For E. coli BW25113 strain, ΔkatE, ΔsodB and ΔsodB/ΔsodA mutants, MPC values were 0.25 mg/L. The ΔkatG, ΔsodA, ΔkatG/katE and ΔrecA mutants showed 2-fold reductions (0.125 mg/L). The ΔkatG/ΔrecA, ΔkatE/ΔrecA, ΔsodA/ΔrecA, ΔsodB/ΔrecA and ΔkatG/ΔkatE/ΔrecA strains showed 4-8-fold reductions (0.03-0.06 mg/L) relative to the wild-type. Gradual antimicrobial pressure increased growth capacity for ΔsodA and ΔsodB and ΔsodB/ΔsodA mutants (no growth in 4 mg/L) compared with the wild-type (no growth in the range of 0.5-2 mg/L). Accordingly, increased growth was observed with the mutants ΔrecA/ΔkatG (no growth in 2 mg/L), ΔrecA/ΔkatE (no growth in 2 mg/L), ΔrecA/ΔsodA (no growth in 0.06 mg/L), ΔrecA/ΔsodB (no growth in 0.25 mg/L) and ΔrecA/ΔkatG/ΔkatE (no growth in 0.5 mg/L) compared with ΔrecA (no growth in the range of 0.002-0.015 mg/L).

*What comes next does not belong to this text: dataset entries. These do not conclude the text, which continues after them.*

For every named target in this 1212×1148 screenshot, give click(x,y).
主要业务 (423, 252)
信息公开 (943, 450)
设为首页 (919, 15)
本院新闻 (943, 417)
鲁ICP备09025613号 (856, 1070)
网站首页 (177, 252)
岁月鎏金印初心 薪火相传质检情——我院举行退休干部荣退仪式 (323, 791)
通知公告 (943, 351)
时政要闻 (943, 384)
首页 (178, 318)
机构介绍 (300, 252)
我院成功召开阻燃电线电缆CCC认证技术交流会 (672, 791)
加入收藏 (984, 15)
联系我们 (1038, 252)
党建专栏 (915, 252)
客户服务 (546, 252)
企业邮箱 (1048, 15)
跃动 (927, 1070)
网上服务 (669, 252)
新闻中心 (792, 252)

After RecA inactivation, gradual exposure to ciprofloxacin reduces the evolution of resistance. After suppression of RecA and detoxification systems, sudden high exposure to ciprofloxacin reduces the evolution of resistance in E. coli.
通过抑制解毒系统来抑制 SOS 反应和活性氧物质(ROS)的过度产生,可增强氟喹诺酮类药物的活性。

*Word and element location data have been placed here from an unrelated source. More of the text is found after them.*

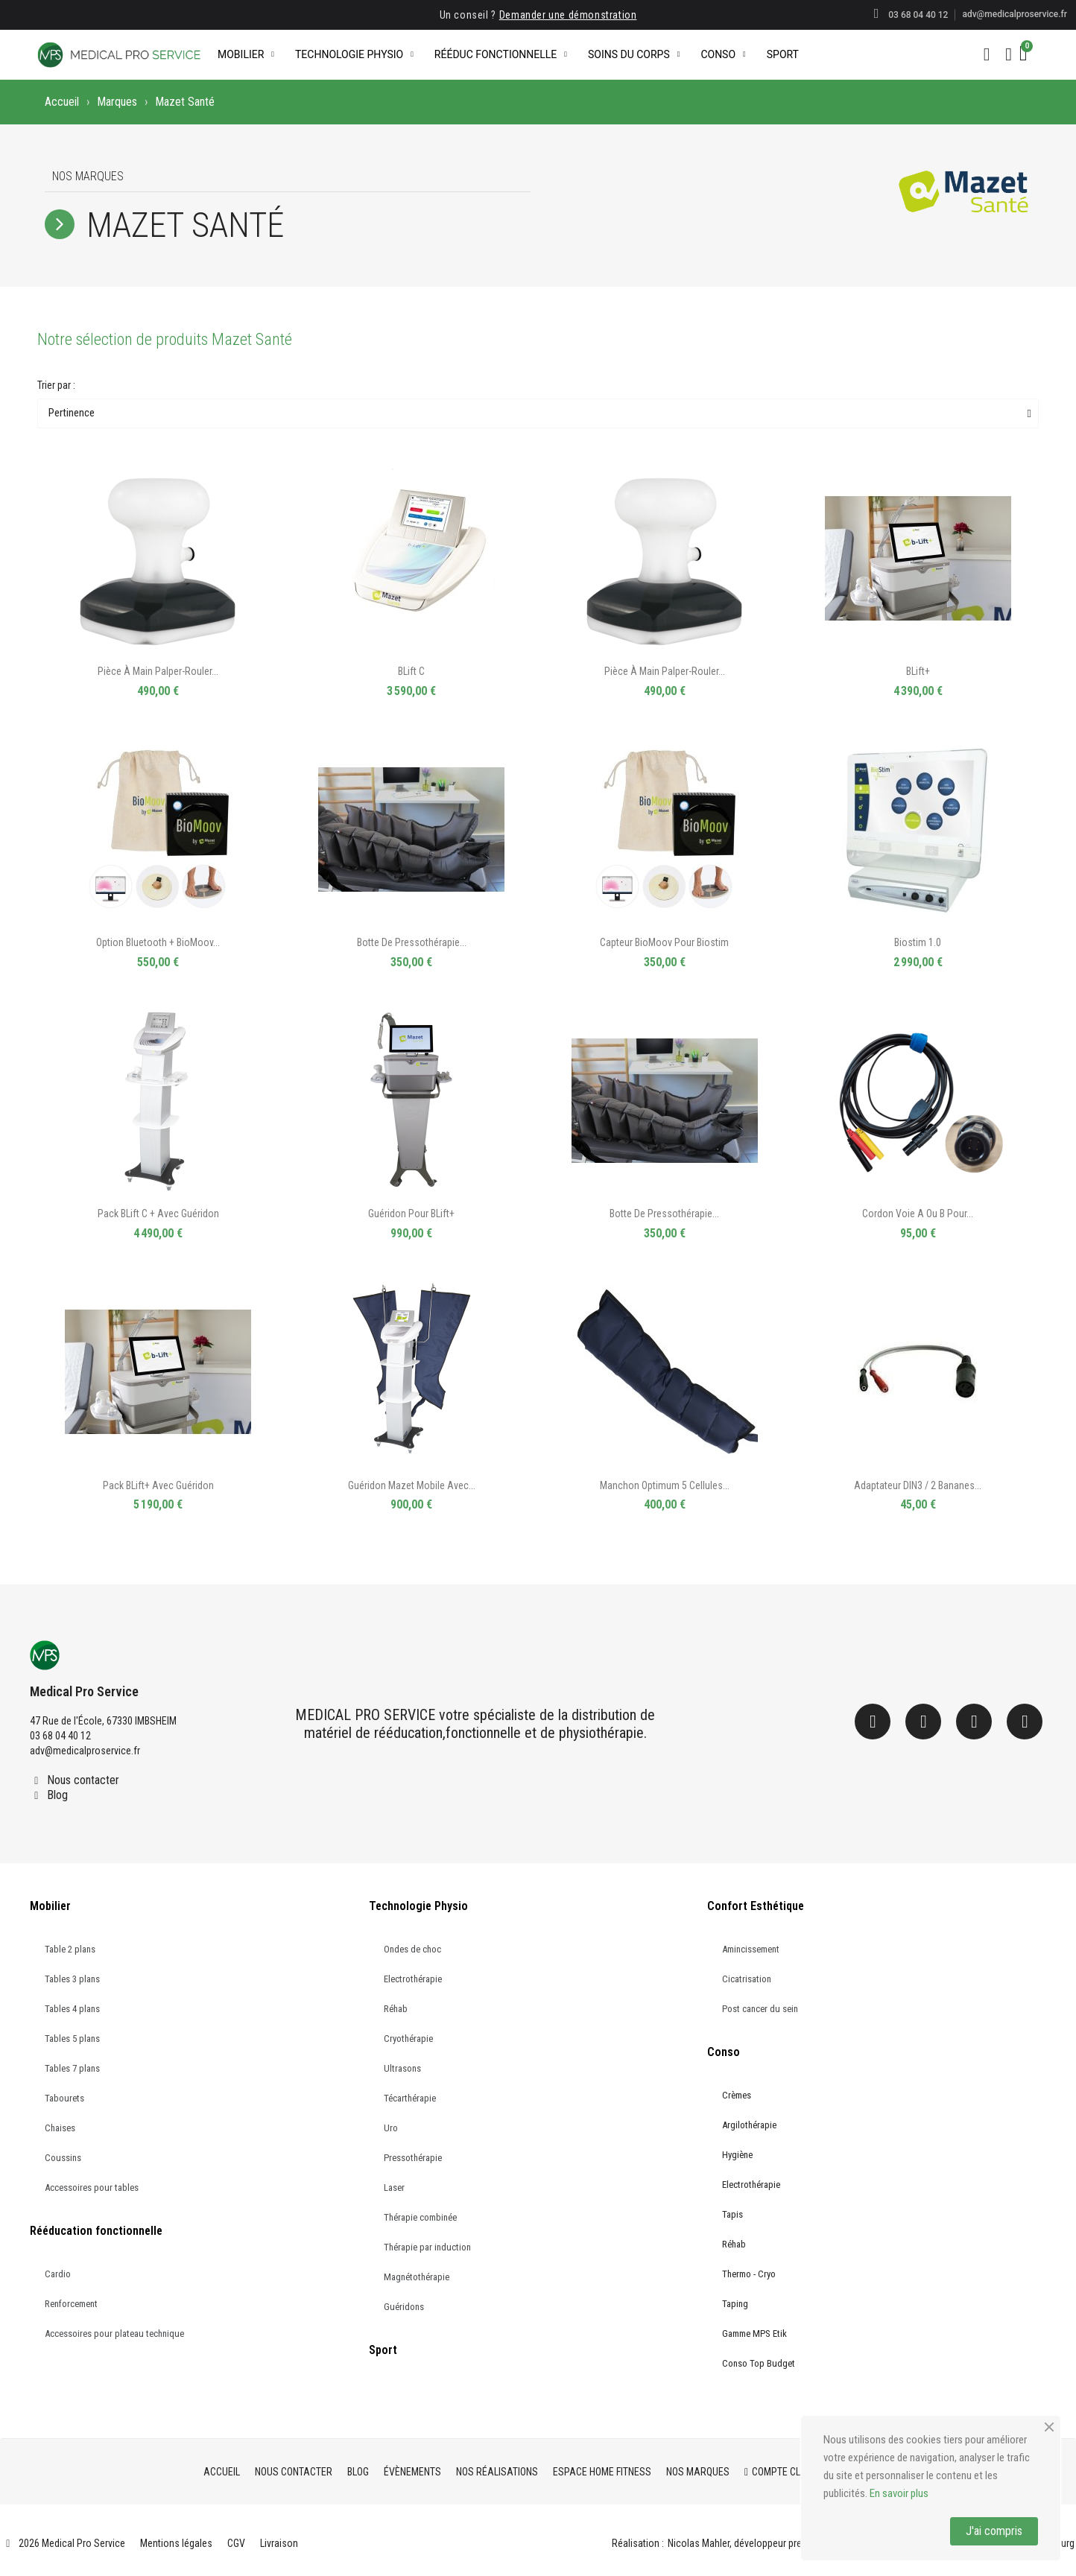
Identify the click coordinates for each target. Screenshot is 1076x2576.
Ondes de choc (412, 1949)
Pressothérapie (413, 2157)
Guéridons (404, 2306)
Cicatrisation (746, 1979)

在大肠杆菌的同源模型中评估这两个系统在环丙沙星耐药性演变中的作用。
包括大肠杆菌 BW25113(野生型)(ΔrecA、ΔkatG、ΔkatE、ΔsodA、ΔsodB)的单基因突变体、双基因突变体(ΔrecA-ΔkatG、ΔrecA-ΔkatE、ΔrecA-ΔsodA、ΔrecA-ΔsodB、ΔkatG-ΔkatE、ΔsodB-ΔsodA)和三基因突变体(ΔrecA-ΔkatG-ΔkatE)。通过突变预防浓度(MPC)评估对突然高浓度环丙沙星压力的反应。通过实验进化和抗生素耐药性测定评估逐渐的抗菌压力反应。

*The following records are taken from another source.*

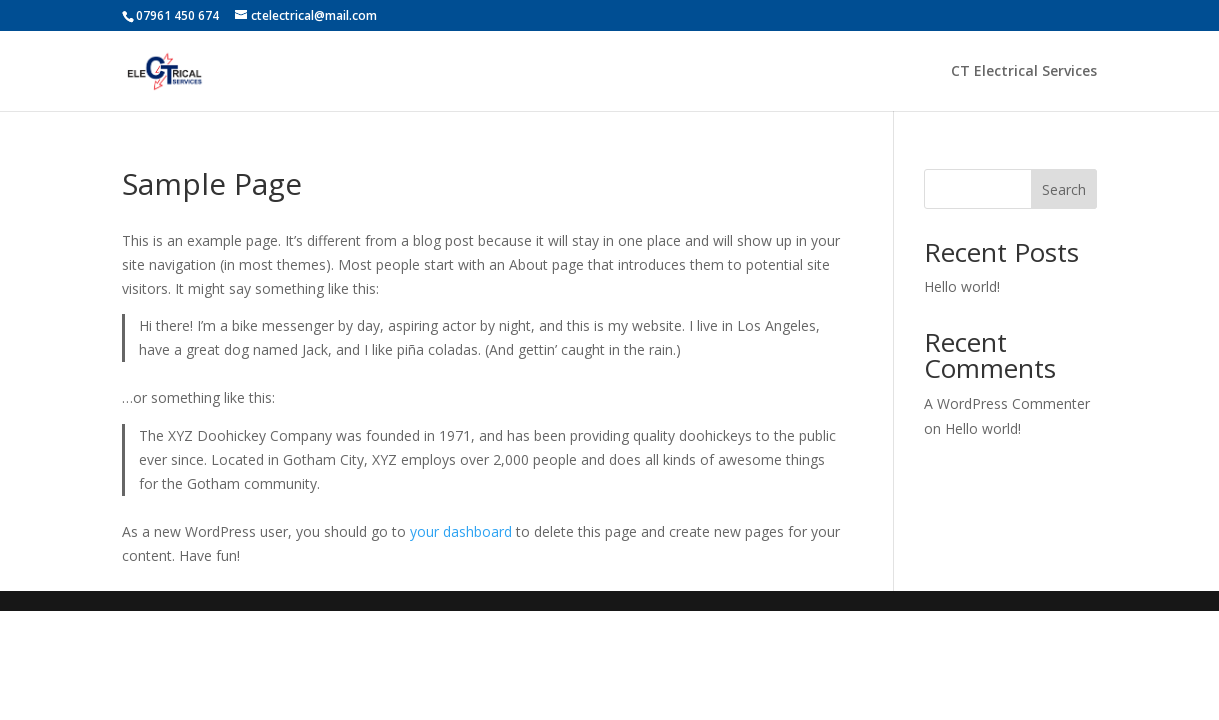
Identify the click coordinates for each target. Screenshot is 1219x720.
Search (1064, 189)
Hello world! (962, 286)
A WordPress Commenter (1007, 403)
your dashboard (461, 531)
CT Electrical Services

对于大肠杆菌 BW25113 菌株,ΔkatE、ΔsodB 和 ΔsodB/ΔsodA 突变体的 MPC 值为 0.25mg/L。ΔkatG、ΔsodA、ΔkatG/katE 和 ΔrecA 突变体的浓度降低了 2 倍(0.125mg/L)。与野生型相比,ΔkatG/ΔrecA、ΔkatE/ΔrecA、ΔsodA/ΔrecA、ΔsodB/ΔrecA 和 ΔkatG/ΔkatE/ΔrecA 菌株的浓度降低了 4-8 倍(0.03-0.06mg/L)。与野生型相比(在 0.5-2mg/L 范围内无生长),逐渐增加的抗菌压力增加了 ΔsodA 和 ΔsodB 以及 ΔsodB/ΔsodA 突变体的生长能力(在 4mg/L 时无生长)。相应地,与ΔrecA(在 0.002-0.015mg/L 范围内无生长)相比,突变体ΔrecA/ΔkatG(在 2mg/L 时无生长)、ΔrecA/ΔkatE(在 2mg/L 时无生长)、ΔrecA/ΔsodA(在 0.06mg/L 时无生长)、ΔrecA/ΔsodB(在 0.25mg/L 时无生长)和ΔrecA/ΔkatG/ΔkatE(在 0.5mg/L 时无生长)的生长能力增加。
RecA 失活后,逐渐接触环丙沙星可降低耐药性的进化。抑制 RecA 和解毒系统后,大肠杆菌突然接触高浓度环丙沙星可降低耐药性的进化。